The best reading is usually taken just after mixing, once the dough is fully combined. That number gives you a realistic starting point for bulk fermentation.
Warm dough
Warm dough ferments quickly. It often feels softer, expands faster, and can move from promising to over-fermented with less warning. If your kitchen is warm, consider using cooler water, reducing starter percentage, or checking the dough earlier.
Cool dough
Cool dough ferments slowly. It may feel tighter for longer and take more time to show obvious bubbles. This can be useful for flavour, but it can also tempt you into shaping too early because nothing seems to be happening.
Temperature changes during bulk
Dough does not stay at its starting temperature forever. A warm dough in a cold room gradually cools. A cool dough in a warm kitchen slowly catches up. This is why calculator estimates are best treated as a window, not a command.
Why British bakers talk about weather so much
In a home kitchen, the weather really does get into the bread. A damp, chilly morning and a warm summer afternoon can make the same formula behave like two different recipes. This is why experienced UK bakers often talk about watching the dough rather than obeying the clock.
The point of measuring temperature is not to remove judgement. It is to make judgement easier.
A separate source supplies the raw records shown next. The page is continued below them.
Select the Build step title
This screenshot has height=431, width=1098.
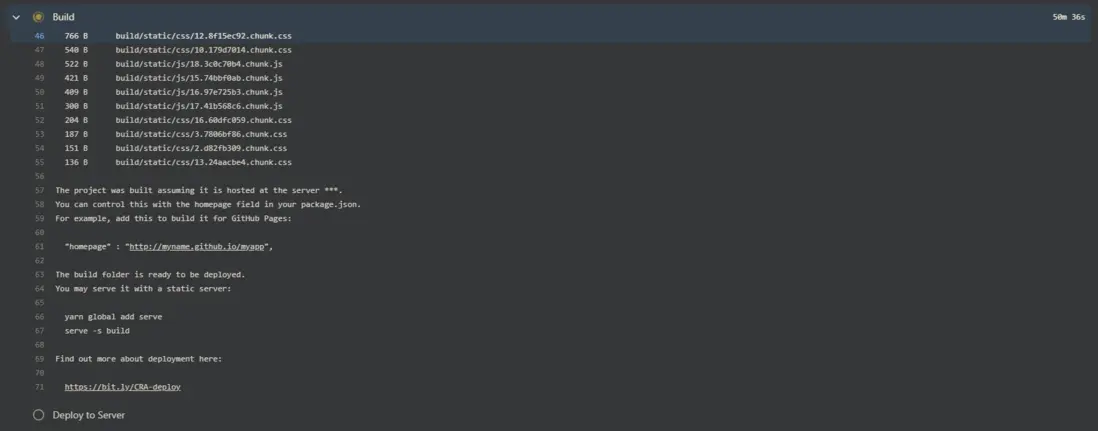(63, 17)
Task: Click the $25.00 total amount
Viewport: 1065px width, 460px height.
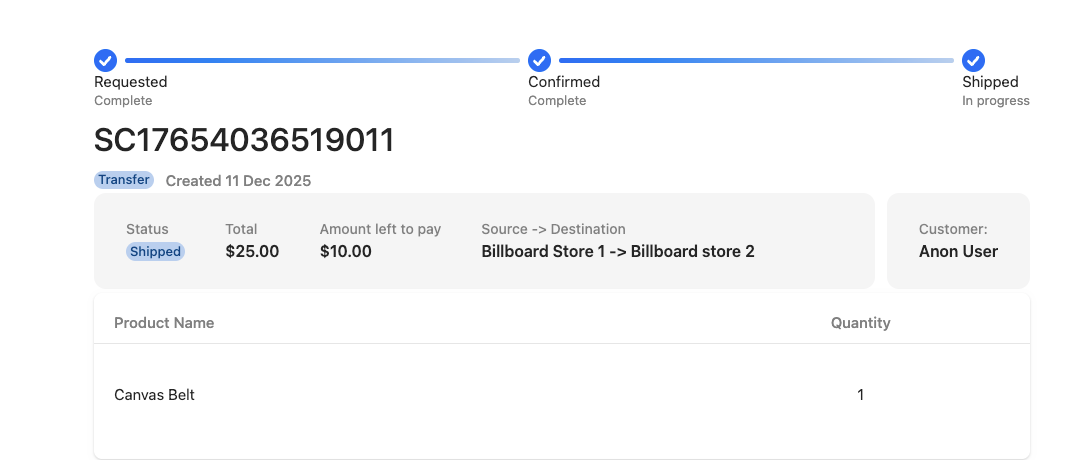Action: [252, 252]
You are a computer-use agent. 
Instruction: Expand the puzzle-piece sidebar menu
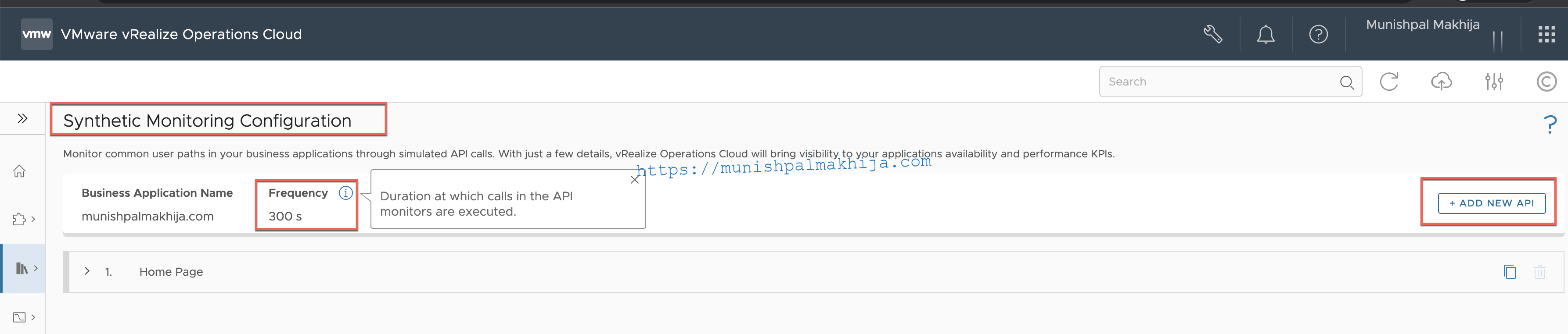click(23, 219)
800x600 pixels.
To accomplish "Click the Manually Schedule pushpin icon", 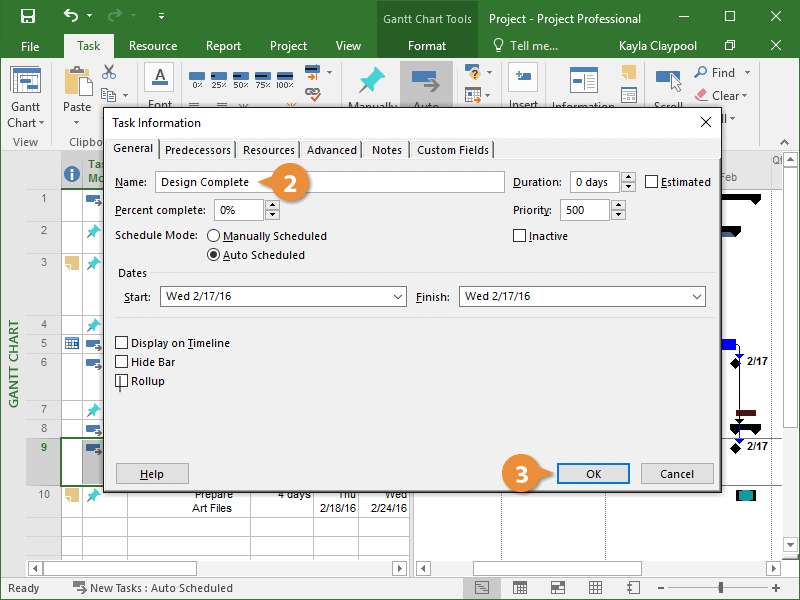I will (372, 80).
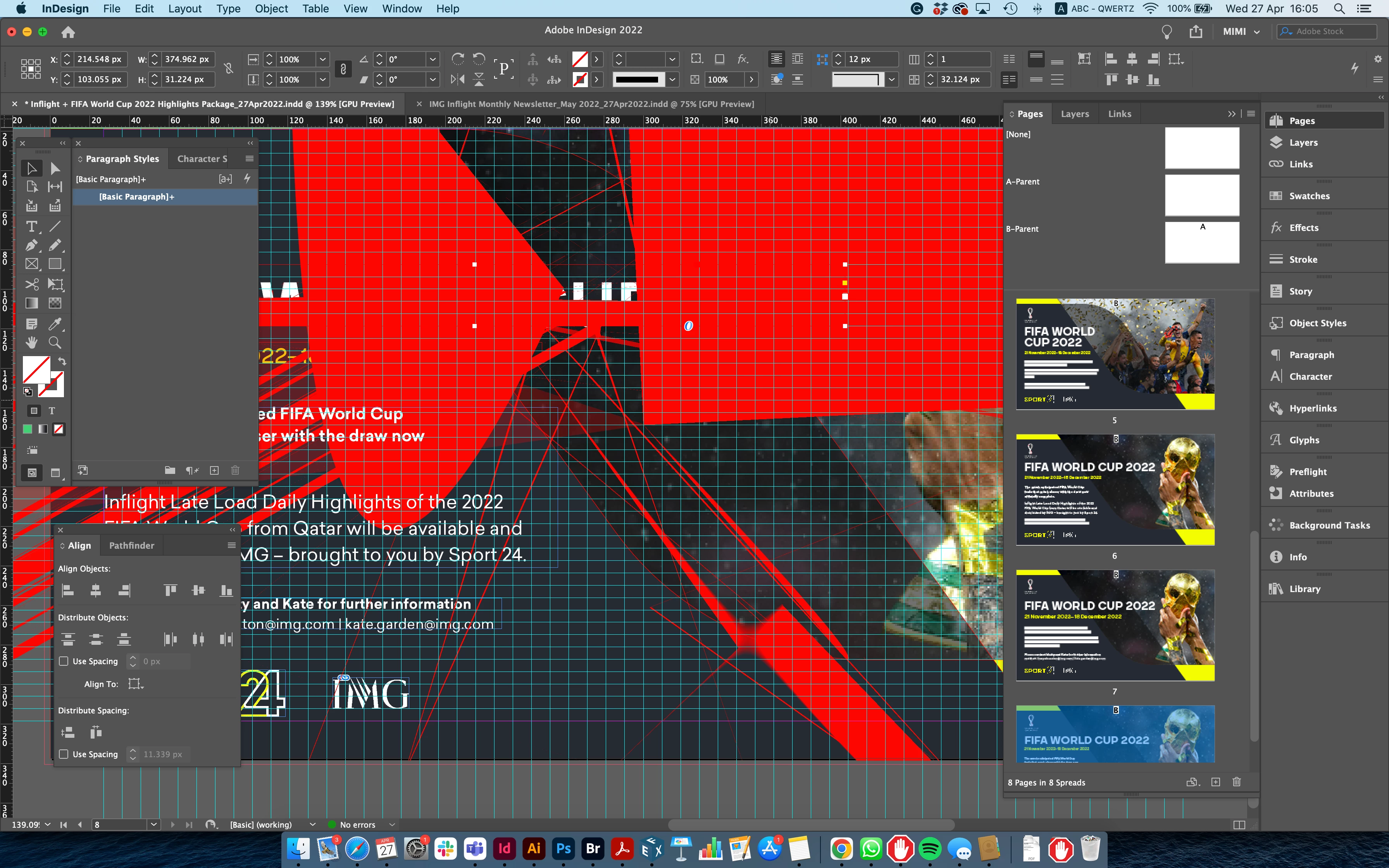Select the Type tool in toolbox
Image resolution: width=1389 pixels, height=868 pixels.
pos(31,226)
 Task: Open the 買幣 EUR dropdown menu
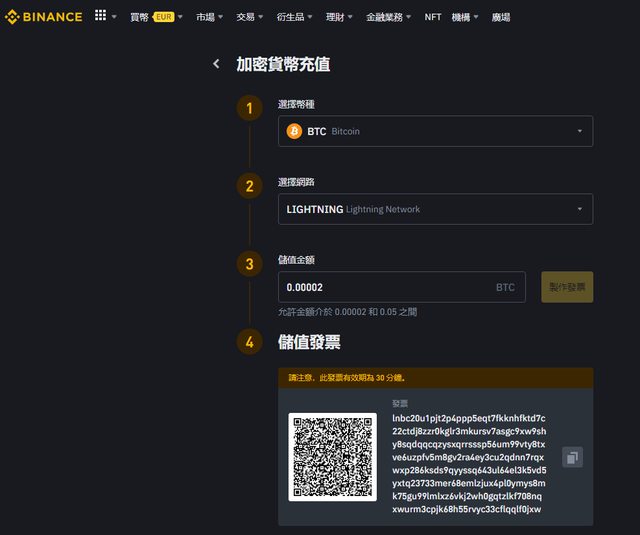156,17
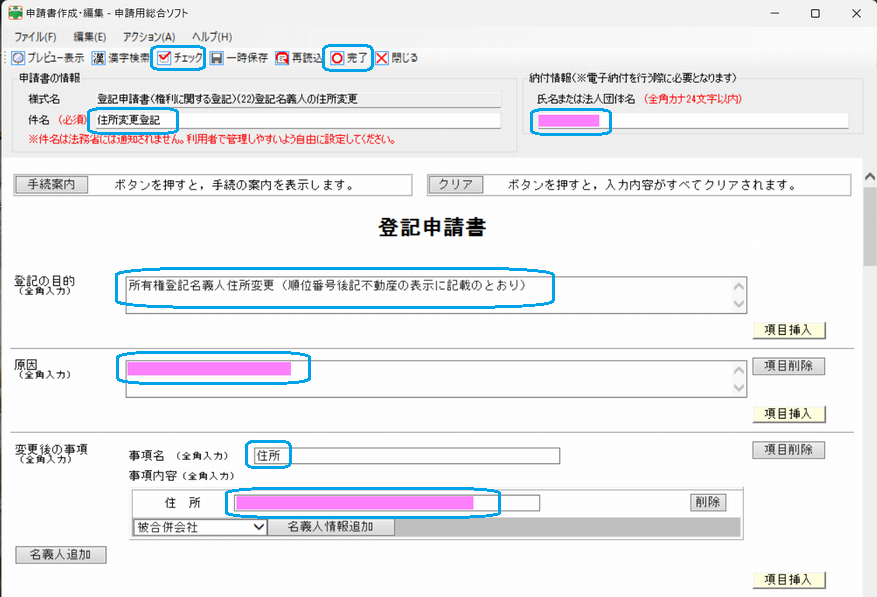Run the チェック validation tool
Image resolution: width=877 pixels, height=597 pixels.
click(x=165, y=58)
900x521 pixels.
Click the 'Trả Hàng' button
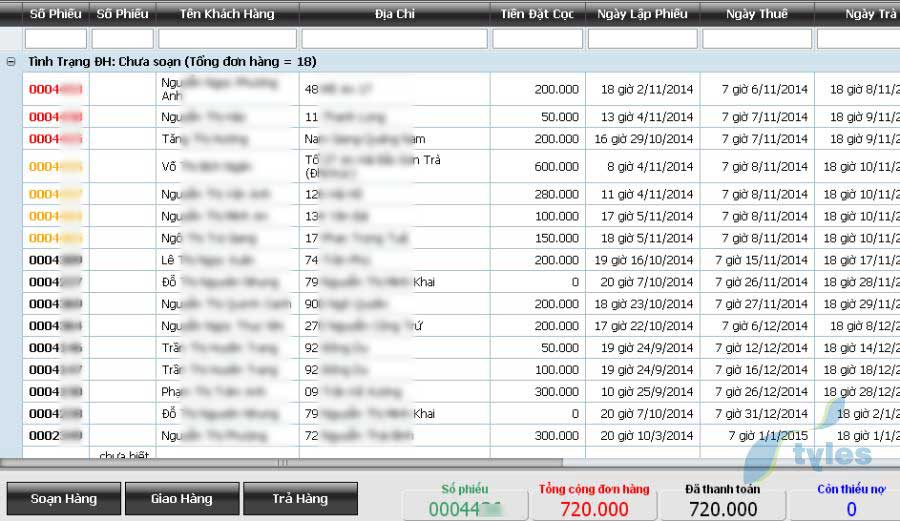(300, 499)
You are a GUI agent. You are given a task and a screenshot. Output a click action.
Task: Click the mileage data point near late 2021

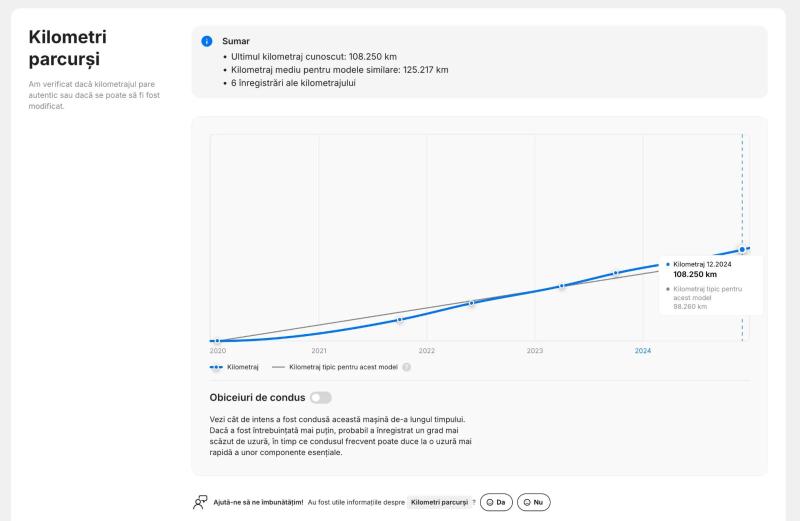pos(400,320)
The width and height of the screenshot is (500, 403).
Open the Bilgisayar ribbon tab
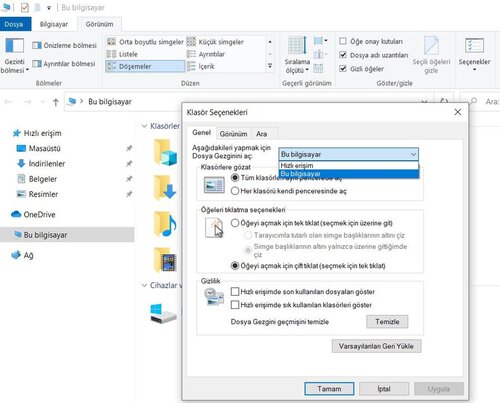click(54, 24)
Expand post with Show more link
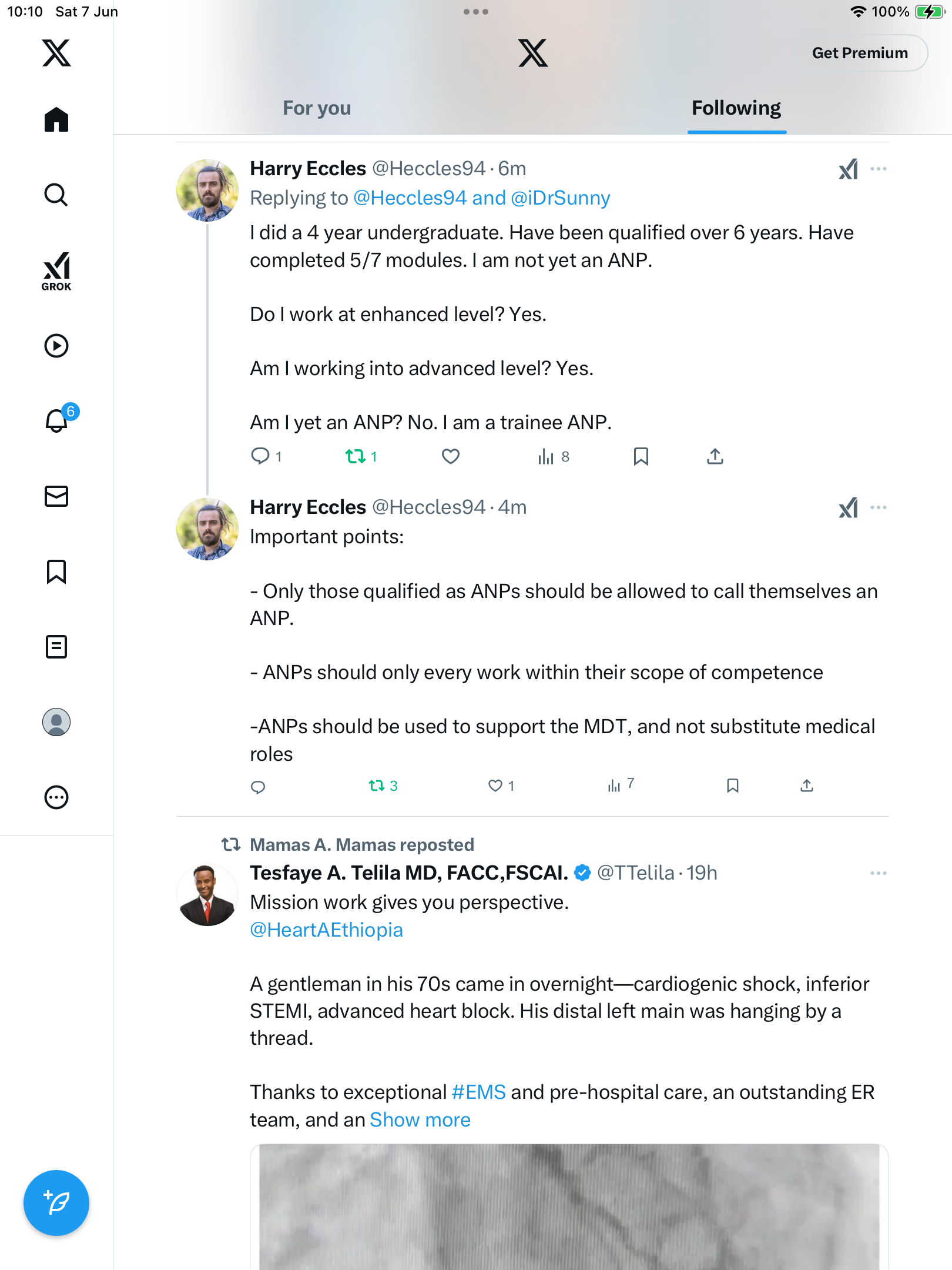This screenshot has width=952, height=1270. pyautogui.click(x=420, y=1119)
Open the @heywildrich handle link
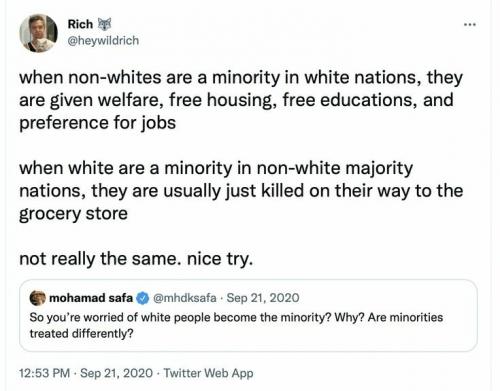 point(103,41)
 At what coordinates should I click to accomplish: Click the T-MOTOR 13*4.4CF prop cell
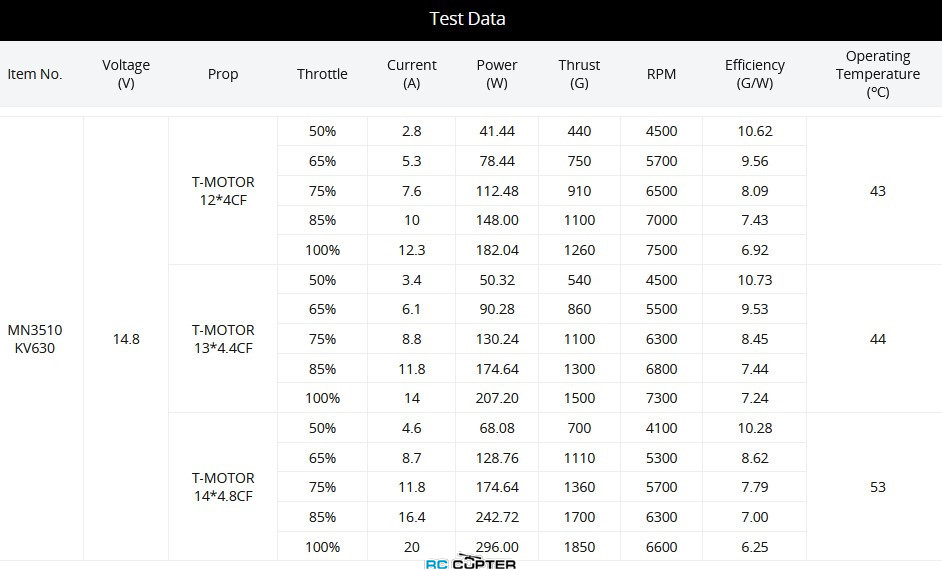tap(223, 339)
If you know the dough started at 19°C, slow early movement makes sense. If it started at 26°C, you know to check sooner and avoid letting it run too far.
Using the calculator well
Enter the dough temperature immediately after mixing, then add room temperature if you know it. Add the actual flour mix, hydration, salt, and starter amount. The bulk fermentation calculator then gives a timing window based on the dough you actually made.
When that window begins, switch from calculator mode to baker mode. Look for rise, bubbles, softness, and movement. The estimate helps you arrive at the right time to judge the dough; it is not meant to replace your eyes and hands.